╔══

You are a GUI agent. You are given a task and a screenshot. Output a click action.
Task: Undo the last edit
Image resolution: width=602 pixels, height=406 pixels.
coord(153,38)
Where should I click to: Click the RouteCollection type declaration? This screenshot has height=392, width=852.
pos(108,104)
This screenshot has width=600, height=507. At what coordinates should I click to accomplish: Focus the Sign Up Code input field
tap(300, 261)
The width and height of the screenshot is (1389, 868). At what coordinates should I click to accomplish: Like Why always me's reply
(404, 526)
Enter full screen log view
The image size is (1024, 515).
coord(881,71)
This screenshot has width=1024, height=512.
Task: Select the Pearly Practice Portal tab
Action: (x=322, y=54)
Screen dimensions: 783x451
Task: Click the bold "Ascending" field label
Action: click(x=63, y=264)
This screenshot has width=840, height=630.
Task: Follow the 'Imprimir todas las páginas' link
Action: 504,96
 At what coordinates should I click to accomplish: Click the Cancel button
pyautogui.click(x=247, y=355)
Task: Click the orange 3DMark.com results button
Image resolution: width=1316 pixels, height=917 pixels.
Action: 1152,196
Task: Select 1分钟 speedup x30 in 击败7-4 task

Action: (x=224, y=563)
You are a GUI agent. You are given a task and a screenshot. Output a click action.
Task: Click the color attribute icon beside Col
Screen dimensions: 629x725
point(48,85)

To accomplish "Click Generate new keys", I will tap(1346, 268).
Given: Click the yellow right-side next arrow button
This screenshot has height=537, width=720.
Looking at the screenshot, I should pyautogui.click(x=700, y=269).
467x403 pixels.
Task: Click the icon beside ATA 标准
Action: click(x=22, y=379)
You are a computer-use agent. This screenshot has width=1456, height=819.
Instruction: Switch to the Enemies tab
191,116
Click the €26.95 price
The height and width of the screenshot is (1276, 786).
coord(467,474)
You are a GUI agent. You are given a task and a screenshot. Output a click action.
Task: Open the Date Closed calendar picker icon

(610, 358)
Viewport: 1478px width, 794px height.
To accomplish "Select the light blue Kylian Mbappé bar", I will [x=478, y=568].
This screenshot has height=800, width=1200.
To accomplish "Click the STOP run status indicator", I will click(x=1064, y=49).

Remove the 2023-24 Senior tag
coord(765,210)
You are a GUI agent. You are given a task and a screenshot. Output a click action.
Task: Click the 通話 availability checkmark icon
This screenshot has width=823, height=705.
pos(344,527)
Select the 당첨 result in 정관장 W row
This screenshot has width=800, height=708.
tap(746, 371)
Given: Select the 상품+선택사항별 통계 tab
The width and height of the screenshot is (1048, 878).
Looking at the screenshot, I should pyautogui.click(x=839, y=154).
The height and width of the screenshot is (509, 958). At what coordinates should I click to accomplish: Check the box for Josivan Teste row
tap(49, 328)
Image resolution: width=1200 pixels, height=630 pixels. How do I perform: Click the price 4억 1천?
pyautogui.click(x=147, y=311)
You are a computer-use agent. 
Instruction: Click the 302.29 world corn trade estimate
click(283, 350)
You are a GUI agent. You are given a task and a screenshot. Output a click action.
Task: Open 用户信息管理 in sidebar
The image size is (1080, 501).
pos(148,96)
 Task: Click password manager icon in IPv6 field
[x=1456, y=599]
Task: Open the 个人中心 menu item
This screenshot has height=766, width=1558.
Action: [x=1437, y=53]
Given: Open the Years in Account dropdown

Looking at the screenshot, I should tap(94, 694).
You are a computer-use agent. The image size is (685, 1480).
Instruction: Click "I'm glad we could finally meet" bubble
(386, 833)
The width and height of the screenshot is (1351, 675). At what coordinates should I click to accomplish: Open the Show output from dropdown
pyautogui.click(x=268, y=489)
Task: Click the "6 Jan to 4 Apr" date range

╚══

→ **Work required**
Output all of the entries without altering a single word.

→ **Solution to the exercise**
You are a GUI agent. You are given a task and a screenshot. Output a click action.
Task: Undo the last edit
Image resolution: width=602 pixels, height=406 pixels.
coord(153,38)
Where should I click to: Click the RouteCollection type declaration? This screenshot has height=392, width=852.
pos(108,104)
This screenshot has width=600, height=507. At what coordinates should I click to accomplish: Focus the Sign Up Code input field
tap(300, 261)
The width and height of the screenshot is (1389, 868). At what coordinates should I click to accomplish: Like Why always me's reply
(404, 526)
Enter full screen log view
The image size is (1024, 515).
coord(881,71)
This screenshot has width=1024, height=512.
Task: Select the Pearly Practice Portal tab
Action: (x=322, y=54)
Screen dimensions: 783x451
Task: Click the bold "Ascending" field label
Action: click(x=63, y=264)
This screenshot has width=840, height=630.
Task: Follow the 'Imprimir todas las páginas' link
Action: 504,96
 At what coordinates should I click to accomplish: Click the Cancel button
pyautogui.click(x=247, y=355)
Task: Click the orange 3DMark.com results button
Image resolution: width=1316 pixels, height=917 pixels.
Action: 1152,196
Task: Select 1分钟 speedup x30 in 击败7-4 task

Action: (x=224, y=563)
You are a GUI agent. You are given a task and a screenshot. Output a click action.
Task: Click the color attribute icon beside Col
Screen dimensions: 629x725
point(48,85)

To accomplish "Click Generate new keys", I will tap(1346, 268).
Given: Click the yellow right-side next arrow button
This screenshot has height=537, width=720.
Looking at the screenshot, I should pyautogui.click(x=700, y=269).
467x403 pixels.
Task: Click the icon beside ATA 标准
Action: click(x=22, y=379)
You are a computer-use agent. This screenshot has width=1456, height=819.
Instruction: Switch to the Enemies tab
191,116
Click the €26.95 price
The height and width of the screenshot is (1276, 786).
coord(467,474)
You are a GUI agent. You are given a task and a screenshot. Output a click action.
Task: Open the Date Closed calendar picker icon

(610, 358)
Viewport: 1478px width, 794px height.
To accomplish "Select the light blue Kylian Mbappé bar", I will [x=478, y=568].
This screenshot has height=800, width=1200.
To accomplish "Click the STOP run status indicator", I will click(x=1064, y=49).

Remove the 2023-24 Senior tag
coord(765,210)
You are a GUI agent. You are given a task and a screenshot. Output a click action.
Task: Click the 通話 availability checkmark icon
This screenshot has width=823, height=705.
pos(344,527)
Select the 당첨 result in 정관장 W row
This screenshot has width=800, height=708.
tap(746, 371)
Given: Select the 상품+선택사항별 통계 tab
The width and height of the screenshot is (1048, 878).
Looking at the screenshot, I should pyautogui.click(x=839, y=154).
The height and width of the screenshot is (509, 958). At what coordinates should I click to accomplish: Check the box for Josivan Teste row
tap(49, 328)
Image resolution: width=1200 pixels, height=630 pixels. How do I perform: Click the price 4억 1천?
pyautogui.click(x=147, y=311)
You are a computer-use agent. 
Instruction: Click the 302.29 world corn trade estimate
click(283, 350)
You are a GUI agent. You are given a task and a screenshot. Output a click action.
Task: Open 用户信息管理 in sidebar
The image size is (1080, 501).
pos(148,96)
 Task: Click password manager icon in IPv6 field
[x=1456, y=599]
Task: Open the 个人中心 menu item
This screenshot has height=766, width=1558.
Action: [x=1437, y=53]
Given: Open the Years in Account dropdown

Looking at the screenshot, I should tap(94, 694).
You are a computer-use agent. The image size is (685, 1480).
Instruction: Click "I'm glad we could finally meet" bubble
(386, 833)
The width and height of the screenshot is (1351, 675). At what coordinates should I click to accomplish: Open the Show output from dropdown
pyautogui.click(x=268, y=489)
Task: Click the "6 Jan to 4 Apr" date range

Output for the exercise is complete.